Scattering by a low-velocity charge with applied magnetic fields in a Laguerre–Gaussian beam

Abstract

A method to analyze the scattering characteristics of a Laguerre–Gaussian (LG) vortex beam by a low-velocity charge in a steady applied magnetic field is investigated in this paper. Based on the plane wave angular spectrum representation and the electromagnetic radiation theory of a moving charge, the expressions of the scattered field and scattered power per unit solid angle are presented. Considering a low-velocity electron, the distribution of the scattered power per unit solid angle is numerically simulated. The effects of electron motion parameters, beam parameters, and applied magnetic field are discussed in detail. The results show that the longitudinal motion of the electron, which is parallel to the direction of the applied magnetic field, makes the distribution of the scattered power no longer maintain radial consistency but has a concave–convex distribution. Due to the periodicity of the circular motion of the electron in the applied magnetic field, the scattering power distribution pattern consists of many annular lobes.
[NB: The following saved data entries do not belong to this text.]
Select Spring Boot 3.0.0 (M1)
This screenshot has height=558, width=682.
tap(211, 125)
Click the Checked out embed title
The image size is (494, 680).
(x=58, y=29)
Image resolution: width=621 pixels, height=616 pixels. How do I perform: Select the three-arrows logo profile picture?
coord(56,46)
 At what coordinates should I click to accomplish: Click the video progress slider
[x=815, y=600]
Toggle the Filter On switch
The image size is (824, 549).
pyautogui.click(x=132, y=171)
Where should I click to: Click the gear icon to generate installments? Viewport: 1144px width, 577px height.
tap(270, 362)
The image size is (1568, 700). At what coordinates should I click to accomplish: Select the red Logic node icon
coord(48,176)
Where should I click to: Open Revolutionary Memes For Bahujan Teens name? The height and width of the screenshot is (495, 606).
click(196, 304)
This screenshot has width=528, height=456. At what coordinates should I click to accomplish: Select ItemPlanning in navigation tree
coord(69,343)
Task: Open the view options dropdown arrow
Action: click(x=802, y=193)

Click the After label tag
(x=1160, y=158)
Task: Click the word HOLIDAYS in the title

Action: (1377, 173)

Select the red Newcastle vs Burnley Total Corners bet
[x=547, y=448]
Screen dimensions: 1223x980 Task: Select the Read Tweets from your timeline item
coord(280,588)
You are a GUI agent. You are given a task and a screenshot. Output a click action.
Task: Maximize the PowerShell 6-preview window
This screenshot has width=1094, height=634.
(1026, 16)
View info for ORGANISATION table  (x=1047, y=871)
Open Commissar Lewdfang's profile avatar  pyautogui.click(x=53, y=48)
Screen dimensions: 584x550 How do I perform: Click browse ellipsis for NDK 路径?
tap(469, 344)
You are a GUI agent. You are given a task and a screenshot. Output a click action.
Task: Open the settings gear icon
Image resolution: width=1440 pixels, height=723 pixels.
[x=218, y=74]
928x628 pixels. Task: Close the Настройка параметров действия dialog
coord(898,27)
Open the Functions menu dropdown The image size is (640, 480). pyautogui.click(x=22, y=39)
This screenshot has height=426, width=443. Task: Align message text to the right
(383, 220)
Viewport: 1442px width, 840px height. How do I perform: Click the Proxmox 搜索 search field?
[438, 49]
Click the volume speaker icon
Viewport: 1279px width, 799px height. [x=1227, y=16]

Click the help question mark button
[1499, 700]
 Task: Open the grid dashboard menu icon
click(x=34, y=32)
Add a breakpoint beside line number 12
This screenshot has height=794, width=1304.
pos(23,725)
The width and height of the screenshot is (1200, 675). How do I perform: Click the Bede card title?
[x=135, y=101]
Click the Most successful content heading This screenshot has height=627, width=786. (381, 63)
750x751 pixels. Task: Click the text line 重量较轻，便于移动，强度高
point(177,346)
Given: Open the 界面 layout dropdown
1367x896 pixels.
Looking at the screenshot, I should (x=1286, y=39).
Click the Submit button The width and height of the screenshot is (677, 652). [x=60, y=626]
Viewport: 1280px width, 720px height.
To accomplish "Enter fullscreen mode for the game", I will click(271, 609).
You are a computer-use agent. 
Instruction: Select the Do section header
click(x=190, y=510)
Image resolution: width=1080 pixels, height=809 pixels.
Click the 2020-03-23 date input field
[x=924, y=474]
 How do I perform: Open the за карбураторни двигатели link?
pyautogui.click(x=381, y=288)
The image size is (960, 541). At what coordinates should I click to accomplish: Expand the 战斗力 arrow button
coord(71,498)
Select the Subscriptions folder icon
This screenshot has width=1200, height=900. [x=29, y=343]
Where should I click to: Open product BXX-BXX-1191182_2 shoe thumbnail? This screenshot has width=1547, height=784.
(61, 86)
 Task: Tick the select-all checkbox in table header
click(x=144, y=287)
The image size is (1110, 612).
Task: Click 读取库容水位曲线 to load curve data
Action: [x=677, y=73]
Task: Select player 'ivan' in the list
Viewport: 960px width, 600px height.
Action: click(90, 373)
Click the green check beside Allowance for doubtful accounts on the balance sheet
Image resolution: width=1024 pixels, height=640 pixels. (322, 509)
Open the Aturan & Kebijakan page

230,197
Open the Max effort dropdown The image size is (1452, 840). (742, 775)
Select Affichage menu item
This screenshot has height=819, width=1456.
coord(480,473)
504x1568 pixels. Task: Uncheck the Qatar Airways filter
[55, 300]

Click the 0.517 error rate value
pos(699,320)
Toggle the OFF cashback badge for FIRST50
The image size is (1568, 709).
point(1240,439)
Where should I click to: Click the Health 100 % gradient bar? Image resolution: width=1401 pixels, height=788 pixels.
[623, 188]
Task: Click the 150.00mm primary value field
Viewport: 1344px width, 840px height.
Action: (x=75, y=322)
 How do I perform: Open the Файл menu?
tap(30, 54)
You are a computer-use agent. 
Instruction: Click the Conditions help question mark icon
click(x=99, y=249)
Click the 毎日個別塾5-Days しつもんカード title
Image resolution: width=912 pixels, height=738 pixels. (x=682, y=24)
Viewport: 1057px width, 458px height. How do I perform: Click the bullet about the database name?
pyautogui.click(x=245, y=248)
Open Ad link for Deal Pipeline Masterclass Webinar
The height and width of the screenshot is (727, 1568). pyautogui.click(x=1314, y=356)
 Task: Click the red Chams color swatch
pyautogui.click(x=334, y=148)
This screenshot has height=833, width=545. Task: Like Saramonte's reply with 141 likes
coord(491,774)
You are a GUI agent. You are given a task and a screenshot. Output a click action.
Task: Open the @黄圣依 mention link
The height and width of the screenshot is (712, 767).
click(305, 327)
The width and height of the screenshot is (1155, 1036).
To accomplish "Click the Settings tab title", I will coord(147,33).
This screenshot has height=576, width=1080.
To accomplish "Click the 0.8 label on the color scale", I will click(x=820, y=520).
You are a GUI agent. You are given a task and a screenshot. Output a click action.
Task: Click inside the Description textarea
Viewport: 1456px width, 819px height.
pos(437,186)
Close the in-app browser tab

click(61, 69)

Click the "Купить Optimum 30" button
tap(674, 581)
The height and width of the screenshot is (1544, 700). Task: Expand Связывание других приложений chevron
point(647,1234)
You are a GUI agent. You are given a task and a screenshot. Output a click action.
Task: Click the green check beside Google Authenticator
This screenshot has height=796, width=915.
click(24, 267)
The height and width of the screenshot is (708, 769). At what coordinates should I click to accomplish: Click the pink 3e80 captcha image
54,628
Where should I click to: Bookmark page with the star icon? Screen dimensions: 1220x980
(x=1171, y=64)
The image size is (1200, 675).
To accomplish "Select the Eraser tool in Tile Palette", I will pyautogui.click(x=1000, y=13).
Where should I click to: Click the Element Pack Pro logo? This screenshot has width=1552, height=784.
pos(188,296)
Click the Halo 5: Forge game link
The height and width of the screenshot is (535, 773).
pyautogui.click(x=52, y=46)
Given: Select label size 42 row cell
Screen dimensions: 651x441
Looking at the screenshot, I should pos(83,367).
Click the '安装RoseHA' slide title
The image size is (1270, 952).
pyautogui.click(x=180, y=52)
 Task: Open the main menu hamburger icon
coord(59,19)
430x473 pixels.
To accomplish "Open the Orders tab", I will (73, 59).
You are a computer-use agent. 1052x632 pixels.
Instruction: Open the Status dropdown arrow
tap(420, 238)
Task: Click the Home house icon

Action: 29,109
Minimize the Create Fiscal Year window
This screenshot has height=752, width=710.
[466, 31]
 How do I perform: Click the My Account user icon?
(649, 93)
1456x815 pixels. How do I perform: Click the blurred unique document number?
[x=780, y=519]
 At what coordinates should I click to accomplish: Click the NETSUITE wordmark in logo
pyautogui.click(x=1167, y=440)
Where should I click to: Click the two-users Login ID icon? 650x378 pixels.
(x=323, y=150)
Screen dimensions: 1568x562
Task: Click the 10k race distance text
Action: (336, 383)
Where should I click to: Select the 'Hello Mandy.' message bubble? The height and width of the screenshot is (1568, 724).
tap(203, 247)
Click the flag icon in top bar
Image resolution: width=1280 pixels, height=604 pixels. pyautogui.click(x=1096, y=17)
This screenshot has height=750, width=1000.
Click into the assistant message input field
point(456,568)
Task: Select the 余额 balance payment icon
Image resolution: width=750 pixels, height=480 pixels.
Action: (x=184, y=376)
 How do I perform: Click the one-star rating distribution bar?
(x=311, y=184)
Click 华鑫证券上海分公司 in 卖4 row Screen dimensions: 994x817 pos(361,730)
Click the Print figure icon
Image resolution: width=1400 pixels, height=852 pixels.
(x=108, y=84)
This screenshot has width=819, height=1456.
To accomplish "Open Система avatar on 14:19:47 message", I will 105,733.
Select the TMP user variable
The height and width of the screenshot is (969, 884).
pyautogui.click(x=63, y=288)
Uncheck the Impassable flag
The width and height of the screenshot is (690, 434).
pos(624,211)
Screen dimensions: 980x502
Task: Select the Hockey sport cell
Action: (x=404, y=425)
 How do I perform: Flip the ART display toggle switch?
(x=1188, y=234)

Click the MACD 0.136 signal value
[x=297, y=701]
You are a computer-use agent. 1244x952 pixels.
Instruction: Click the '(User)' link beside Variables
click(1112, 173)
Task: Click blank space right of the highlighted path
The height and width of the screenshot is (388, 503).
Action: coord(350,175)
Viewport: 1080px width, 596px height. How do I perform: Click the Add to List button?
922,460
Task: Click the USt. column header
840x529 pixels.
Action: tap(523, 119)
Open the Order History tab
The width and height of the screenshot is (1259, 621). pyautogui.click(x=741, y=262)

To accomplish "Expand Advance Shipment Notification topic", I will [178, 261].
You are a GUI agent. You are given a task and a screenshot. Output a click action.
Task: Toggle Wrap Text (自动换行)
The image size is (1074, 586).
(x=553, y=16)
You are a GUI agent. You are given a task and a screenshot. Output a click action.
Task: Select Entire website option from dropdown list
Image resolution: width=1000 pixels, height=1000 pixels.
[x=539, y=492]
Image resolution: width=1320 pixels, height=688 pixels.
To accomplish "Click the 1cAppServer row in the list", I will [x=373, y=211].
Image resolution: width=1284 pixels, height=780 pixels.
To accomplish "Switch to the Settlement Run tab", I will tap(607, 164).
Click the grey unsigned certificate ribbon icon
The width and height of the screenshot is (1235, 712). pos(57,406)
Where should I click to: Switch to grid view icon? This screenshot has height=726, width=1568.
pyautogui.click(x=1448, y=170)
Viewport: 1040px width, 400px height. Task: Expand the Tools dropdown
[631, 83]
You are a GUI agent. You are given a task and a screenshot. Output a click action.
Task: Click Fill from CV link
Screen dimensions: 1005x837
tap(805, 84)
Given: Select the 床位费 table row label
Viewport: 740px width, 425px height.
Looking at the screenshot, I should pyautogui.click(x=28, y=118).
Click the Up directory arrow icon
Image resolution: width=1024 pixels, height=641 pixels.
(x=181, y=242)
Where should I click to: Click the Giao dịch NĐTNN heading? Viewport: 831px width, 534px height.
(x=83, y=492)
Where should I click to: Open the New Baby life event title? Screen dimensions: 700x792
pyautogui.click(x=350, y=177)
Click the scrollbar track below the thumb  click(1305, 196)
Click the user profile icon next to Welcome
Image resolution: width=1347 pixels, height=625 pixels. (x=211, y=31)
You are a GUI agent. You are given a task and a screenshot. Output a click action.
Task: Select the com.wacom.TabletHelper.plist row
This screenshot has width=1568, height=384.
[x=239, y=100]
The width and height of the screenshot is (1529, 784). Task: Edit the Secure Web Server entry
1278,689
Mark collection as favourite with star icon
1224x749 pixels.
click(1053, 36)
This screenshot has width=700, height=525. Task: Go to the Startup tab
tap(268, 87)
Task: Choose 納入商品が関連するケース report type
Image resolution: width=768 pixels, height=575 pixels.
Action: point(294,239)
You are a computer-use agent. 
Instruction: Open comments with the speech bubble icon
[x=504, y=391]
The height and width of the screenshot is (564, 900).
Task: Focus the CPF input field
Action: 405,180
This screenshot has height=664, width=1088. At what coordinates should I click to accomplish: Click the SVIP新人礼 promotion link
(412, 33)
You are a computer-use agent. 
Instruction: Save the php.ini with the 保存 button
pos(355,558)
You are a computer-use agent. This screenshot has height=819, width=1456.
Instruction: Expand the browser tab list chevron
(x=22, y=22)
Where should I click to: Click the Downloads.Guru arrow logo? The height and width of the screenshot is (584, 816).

The spectral characteristics of the backscattered field are analyzed by fast Fourier transform. It is confirmed that the scattered field satisfies the rotational and the linear Doppler effects, and the accuracy of the formula provided in this paper is verified. This work lays a foundation for further study of the scattering characteristics of plasma on vortex electromagnetic waves and helps to promote the in-depth development of vortex beams in the field of plasma diagnosis.